Allocate 25% of all future realized revenue to purchase Gear/wETH Uniswap V2 LP tokens. Allocate up to $15k USDC to develop a zap tool to allow the multisig to easily convert revenue to LP tokens in a single transaction.
This proposal aims to align GEAR holders with the protocol roadmap by creating a direct relationship between GEAR value and revenue earned.
In 2024, Gearbox achieved product market fit, notably in the LRT/points farming narrative. The 2025 roadmap seeks to transform from composable leverage to a full-stack permissionless credit later (https://blog.gearbox.fi/gearbox-protocol-2024-recap-and-wind-of-change/) on top of expansion to new chains - all of which will enhance volume, total value locked (TVL), and use cases, and with those may come an increase in revenue.
Currently, the GEAR token has limited use in gauges and Snapshot, which requires active involvement with no direct reward. Past discussions have considered deeper ties between GEAR and protocol success, but implementation has been postponed due to the focus on the product - a trend set to continue in 2025. This proposal aims to remedy that issue in a simple-to-execute manner.
**It is important to tie GEAR to protocol success now to ensure the 2025 roadmap has full support from the community rather than split attention between GEAR tokenomics and product. **
Per the revenue dashboard (https://dune.com/gearbox_fi/gearbox-protocol#dao-fee-revenue) , the total realized revenue is ~$500k over the last 6 months. If sustained, a year of buybacks with 25% of revenue would correspond to an 4.5% price increase at the current size of the Curve GEAR/wETH liquidity pool (as of 2/14/2025).
Per the treasury dashboard (https://gearbox.tokenlogic.xyz/treasury), treasury holds $3.9m (not including GEAR) with annualized expenses of $2.9m. Implementing this proposal would shorten the current runway from 1.7 to 1.4 years. However, this proposal does not change the fact that the runway is currently growing so long as annual revenue is greater than $2.9m and/or as long as ETH increases in value in 2025. Additionally, if GEAR value increases as a result of this proposal, the runway will be extended further.
Realized revenue comes in the form of many tokens.
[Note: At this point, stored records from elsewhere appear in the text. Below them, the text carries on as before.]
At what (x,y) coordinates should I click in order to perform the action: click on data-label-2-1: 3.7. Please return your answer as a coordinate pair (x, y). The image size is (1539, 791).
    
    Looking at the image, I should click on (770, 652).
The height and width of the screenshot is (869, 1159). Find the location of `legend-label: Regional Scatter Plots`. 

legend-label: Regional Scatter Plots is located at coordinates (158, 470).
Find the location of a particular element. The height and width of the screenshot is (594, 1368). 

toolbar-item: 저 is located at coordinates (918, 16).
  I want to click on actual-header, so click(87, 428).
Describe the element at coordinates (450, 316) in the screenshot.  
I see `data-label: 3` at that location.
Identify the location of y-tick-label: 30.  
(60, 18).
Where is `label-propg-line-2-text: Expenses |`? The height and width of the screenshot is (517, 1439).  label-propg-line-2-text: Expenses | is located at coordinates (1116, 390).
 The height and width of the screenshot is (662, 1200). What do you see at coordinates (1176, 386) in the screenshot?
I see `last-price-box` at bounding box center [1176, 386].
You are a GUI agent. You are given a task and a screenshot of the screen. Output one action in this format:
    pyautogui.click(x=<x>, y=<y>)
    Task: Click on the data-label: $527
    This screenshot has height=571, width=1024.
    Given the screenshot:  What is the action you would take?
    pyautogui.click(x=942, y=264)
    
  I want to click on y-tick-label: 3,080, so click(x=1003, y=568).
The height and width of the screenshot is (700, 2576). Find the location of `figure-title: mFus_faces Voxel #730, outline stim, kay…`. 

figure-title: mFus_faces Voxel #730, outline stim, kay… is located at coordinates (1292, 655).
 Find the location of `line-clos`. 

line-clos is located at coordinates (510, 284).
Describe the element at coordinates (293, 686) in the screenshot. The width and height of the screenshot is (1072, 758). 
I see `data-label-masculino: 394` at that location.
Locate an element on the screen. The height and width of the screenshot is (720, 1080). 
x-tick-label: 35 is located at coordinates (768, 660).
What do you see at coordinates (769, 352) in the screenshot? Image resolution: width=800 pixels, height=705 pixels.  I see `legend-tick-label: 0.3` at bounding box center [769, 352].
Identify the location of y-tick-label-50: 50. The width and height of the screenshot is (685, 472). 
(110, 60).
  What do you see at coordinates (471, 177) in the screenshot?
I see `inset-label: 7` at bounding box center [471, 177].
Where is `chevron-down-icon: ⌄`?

The following execution steps are recommended:
In short, a simple aggregation front end will allow the multisig to periodically swap revenue into GEAR/wETH Uniswap V2 LP tokens.
*NOTE: the multisig may carry out operations for this proposal without the custom interface, however it would be significantly more time-consuming (orders of magnitude more time-sensitive txns) and thus is not recommended. *
This is step 2 of tying GEAR value to protocol success (step 1 was gauges). In the future, revenue % can increase and/or more unique integrations can be considered, but this way the 2025 roadmap can focus on product with success directly benefitting GEAR token holders.